Here, we report the crystal structures of ExoX in complex with three different DNA substrates. These structures contain the conserved substrate strand-binding site that has been previously identified in other DnaQ family members and reveal a previously uncharacterized complementary strand-binding site and a ‘wedge’ composed of Leu12 and Gln13 that separates the 3′ end of the dsDNA. Mutagenesis analyses indicate that the complementary strand-binding site and the wedge are dsDNA specific. Moreover, compared with the matched 3′ end, it is likely that the mismatched 3′ can be separated more easily.

We propose a mechanism for the excision of dsDNA with both paired and unpaired termini by ExoX. First, ExoX captures the DNA end via the DNA phosphate backbone-binding regions on the surface of ExoX. This double-binding mechanism prevents the DNA from slipping out of the ExoX protein before the reaction begins and helps to hold the substrate strand in the correct position and orientation. In addition to DNA capture, loop 1 (specifically Leu12 and Gln13) inserts into the space between the stacked base pair and prevents these bases reannealing. Gln13 holds the 5′ terminus of the complementary strand by interacting with the second nucleotide of the 5′ terminus to feed the substrate strand into the active center. Next, the scissile phosphate is cleaved, followed by the release of a mononucleotide along with the DNA product from the enzyme. The extensive DNA–ExoX interactions observed in complex III, and the different B ends in complex II and III suggested that ExoX has a strong capacity to handle mismatched ends, implying that ExoX has a proofreading and end-cleansing functional role that may be essential for increasing the efficiency of non-replicative synthesis.
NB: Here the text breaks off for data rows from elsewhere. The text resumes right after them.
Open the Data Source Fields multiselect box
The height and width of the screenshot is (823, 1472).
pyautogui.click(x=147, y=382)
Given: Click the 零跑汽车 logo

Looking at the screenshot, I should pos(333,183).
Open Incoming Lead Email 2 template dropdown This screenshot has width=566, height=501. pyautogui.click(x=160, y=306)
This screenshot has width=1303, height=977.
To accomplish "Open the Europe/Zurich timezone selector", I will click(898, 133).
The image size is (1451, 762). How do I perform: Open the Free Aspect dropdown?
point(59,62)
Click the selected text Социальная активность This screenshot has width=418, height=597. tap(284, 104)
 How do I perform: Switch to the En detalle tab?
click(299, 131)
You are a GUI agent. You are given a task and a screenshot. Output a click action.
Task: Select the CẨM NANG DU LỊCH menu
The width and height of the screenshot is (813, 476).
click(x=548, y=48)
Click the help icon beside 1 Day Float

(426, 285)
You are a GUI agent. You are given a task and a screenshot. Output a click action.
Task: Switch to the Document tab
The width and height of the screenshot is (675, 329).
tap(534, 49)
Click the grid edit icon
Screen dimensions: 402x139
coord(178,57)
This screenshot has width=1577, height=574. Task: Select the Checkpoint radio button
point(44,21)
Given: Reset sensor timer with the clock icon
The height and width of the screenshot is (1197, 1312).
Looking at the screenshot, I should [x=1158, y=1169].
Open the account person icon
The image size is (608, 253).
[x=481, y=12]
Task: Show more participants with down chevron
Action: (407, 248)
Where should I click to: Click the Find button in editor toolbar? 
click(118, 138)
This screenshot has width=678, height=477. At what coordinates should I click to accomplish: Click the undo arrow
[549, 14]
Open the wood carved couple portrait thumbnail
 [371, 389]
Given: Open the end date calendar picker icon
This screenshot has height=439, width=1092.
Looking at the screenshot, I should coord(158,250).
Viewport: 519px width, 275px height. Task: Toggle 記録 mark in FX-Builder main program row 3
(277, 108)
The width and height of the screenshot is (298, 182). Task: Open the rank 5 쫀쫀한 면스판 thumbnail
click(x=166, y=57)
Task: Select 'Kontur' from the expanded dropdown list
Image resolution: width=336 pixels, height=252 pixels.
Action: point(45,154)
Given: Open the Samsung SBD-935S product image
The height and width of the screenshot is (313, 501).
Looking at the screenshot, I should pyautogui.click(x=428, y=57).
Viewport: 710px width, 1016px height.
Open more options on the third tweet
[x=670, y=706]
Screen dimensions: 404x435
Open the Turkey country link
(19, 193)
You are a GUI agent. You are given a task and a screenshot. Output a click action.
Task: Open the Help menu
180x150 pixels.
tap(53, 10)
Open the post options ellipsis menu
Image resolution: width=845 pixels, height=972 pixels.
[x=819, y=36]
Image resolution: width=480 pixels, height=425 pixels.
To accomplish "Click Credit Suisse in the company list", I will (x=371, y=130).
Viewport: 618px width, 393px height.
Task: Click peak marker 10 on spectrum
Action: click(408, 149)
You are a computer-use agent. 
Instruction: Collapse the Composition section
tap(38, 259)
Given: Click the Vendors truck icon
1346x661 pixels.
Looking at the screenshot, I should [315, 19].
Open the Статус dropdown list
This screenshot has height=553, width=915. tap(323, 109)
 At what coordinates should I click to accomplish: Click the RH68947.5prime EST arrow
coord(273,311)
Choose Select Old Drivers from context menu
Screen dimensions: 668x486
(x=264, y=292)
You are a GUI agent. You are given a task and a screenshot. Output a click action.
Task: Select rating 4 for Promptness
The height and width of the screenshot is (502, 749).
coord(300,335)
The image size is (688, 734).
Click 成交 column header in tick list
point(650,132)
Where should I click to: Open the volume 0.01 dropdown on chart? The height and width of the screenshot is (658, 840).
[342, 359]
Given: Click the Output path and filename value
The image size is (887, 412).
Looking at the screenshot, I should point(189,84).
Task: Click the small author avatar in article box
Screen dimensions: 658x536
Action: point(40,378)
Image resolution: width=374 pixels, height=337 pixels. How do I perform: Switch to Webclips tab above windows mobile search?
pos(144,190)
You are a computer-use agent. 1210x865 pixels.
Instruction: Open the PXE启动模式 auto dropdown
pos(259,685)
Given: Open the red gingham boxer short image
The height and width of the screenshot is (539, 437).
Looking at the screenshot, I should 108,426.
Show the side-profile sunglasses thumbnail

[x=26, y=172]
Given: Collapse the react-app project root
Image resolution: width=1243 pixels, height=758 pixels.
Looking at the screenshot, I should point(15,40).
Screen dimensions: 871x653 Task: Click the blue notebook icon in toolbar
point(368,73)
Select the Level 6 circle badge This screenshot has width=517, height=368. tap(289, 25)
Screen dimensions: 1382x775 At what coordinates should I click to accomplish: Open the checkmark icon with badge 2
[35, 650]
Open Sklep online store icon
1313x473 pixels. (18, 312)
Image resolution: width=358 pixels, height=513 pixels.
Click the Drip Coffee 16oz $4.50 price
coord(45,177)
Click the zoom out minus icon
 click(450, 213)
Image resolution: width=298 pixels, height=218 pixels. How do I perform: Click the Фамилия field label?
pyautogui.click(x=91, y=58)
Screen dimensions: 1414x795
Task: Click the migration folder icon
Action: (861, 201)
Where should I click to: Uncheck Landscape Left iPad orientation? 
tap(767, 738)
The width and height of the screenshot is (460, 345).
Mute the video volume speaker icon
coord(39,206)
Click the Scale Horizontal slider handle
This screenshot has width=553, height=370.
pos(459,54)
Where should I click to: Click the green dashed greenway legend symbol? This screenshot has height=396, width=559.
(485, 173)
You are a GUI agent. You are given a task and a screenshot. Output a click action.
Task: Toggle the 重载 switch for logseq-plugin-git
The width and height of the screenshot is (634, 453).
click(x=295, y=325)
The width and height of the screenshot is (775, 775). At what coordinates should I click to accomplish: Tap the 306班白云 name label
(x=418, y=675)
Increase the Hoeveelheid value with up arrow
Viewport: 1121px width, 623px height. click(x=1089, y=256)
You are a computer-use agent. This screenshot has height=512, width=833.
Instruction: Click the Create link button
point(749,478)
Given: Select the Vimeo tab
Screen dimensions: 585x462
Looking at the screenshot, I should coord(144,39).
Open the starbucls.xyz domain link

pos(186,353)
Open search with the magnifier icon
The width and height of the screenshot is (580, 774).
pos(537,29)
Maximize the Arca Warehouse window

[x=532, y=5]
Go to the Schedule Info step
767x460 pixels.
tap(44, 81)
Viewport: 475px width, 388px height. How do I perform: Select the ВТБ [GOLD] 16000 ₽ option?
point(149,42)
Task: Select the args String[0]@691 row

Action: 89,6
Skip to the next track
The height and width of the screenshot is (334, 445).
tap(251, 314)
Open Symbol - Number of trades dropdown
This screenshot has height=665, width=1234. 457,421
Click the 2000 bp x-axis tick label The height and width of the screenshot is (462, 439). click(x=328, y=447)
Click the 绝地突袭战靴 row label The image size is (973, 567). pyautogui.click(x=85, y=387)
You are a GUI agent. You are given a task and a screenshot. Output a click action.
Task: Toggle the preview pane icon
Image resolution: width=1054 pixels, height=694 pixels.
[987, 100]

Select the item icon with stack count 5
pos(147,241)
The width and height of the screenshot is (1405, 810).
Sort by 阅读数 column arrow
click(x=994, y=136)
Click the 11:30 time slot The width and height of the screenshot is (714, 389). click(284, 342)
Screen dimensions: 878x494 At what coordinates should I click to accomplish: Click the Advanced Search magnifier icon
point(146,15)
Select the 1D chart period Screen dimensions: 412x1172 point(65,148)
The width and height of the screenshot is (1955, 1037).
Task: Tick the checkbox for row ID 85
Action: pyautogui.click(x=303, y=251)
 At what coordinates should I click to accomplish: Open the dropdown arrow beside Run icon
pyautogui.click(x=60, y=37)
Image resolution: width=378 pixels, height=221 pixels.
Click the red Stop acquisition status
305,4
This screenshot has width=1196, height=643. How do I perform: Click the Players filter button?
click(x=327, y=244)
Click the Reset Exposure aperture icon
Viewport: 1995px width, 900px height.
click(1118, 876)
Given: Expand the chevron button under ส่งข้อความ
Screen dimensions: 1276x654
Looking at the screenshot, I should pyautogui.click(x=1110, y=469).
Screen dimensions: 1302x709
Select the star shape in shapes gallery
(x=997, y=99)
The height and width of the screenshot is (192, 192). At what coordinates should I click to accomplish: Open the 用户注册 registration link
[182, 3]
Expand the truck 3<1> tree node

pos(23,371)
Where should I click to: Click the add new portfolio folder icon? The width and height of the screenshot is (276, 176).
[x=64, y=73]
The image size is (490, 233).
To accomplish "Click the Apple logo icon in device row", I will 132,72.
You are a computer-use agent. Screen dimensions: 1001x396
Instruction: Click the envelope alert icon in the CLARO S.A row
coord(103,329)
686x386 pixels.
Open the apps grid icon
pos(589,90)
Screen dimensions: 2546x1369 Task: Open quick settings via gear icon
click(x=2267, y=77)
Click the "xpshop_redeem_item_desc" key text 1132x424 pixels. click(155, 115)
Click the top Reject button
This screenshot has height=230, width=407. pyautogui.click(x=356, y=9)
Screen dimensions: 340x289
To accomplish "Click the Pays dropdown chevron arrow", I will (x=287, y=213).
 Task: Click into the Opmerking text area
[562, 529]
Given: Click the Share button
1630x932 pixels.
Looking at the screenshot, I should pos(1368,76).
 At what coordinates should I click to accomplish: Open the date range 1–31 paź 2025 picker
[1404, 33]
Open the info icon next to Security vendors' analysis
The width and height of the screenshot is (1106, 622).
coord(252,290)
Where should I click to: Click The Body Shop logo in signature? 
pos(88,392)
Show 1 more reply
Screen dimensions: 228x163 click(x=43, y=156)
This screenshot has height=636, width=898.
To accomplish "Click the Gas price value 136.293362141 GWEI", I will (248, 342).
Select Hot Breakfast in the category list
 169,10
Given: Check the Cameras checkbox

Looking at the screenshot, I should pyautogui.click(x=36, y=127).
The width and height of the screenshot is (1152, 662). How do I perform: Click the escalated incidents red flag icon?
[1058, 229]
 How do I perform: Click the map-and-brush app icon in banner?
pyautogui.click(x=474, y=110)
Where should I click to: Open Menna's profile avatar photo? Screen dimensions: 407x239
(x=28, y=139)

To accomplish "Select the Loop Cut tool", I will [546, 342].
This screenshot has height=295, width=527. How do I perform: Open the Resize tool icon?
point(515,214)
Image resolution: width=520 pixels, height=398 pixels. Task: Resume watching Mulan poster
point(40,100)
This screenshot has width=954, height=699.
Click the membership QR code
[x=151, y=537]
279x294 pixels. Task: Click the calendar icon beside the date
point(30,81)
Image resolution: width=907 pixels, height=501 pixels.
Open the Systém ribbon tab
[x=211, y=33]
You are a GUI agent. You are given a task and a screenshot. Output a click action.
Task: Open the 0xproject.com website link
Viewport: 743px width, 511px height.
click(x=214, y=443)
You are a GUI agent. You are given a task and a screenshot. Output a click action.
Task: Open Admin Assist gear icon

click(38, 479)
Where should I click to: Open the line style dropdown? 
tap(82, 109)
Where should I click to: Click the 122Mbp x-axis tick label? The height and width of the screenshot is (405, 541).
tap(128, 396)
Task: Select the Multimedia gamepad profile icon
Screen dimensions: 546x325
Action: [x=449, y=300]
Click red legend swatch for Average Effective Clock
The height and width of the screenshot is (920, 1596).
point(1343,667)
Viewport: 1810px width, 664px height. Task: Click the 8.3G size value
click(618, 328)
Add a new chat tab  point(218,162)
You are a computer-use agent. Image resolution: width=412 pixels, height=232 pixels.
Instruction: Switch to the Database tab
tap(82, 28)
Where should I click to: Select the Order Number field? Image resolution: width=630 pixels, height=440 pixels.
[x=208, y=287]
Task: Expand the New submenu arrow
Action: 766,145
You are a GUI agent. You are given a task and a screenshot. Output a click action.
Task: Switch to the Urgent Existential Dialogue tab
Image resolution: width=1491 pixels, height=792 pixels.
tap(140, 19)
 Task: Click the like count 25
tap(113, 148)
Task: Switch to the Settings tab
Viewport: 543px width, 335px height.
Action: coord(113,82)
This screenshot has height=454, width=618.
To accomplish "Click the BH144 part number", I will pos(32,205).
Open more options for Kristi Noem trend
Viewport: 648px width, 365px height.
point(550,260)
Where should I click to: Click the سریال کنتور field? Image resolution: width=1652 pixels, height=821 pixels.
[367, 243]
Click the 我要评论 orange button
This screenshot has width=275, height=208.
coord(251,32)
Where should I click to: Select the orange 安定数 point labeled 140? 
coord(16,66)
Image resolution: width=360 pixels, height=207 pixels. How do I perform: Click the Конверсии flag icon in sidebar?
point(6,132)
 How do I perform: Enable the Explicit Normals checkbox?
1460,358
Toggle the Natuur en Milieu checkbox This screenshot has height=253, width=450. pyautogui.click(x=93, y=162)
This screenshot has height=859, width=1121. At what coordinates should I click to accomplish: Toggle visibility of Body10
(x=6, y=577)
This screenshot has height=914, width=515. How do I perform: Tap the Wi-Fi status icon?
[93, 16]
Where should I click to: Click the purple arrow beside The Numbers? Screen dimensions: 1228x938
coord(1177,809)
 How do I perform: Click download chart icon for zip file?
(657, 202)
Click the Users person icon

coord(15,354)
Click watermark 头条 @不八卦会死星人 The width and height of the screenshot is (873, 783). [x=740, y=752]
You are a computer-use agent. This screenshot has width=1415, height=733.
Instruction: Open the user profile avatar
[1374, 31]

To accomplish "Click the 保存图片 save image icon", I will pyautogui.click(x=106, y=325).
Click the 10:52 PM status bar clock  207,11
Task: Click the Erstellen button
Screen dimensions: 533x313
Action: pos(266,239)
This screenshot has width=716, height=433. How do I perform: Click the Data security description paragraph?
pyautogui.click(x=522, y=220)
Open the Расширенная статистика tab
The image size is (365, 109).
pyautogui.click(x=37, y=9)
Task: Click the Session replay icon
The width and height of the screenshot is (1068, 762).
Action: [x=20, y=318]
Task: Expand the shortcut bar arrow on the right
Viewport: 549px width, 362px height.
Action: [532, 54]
Structural comparisons with other DnaQ family members further support these observations and reveal the structural basis for the substrate specificity of different DnaQ family members. Structural alignment indicated that the two DnaQ members that only display ssDNA activity, the Exo domain of KF and the ε subunit of DNA polymerase III, contain only the substrate strand-binding site (8,12). To perform the proofreading function, another domain (the 5′–3′ polymerase domain) is required for complementary DNA strand binding (Figure 6A), much as the alpha subunit is required for the ε subunit of DNA polymerase III to perform a similar function (11,12).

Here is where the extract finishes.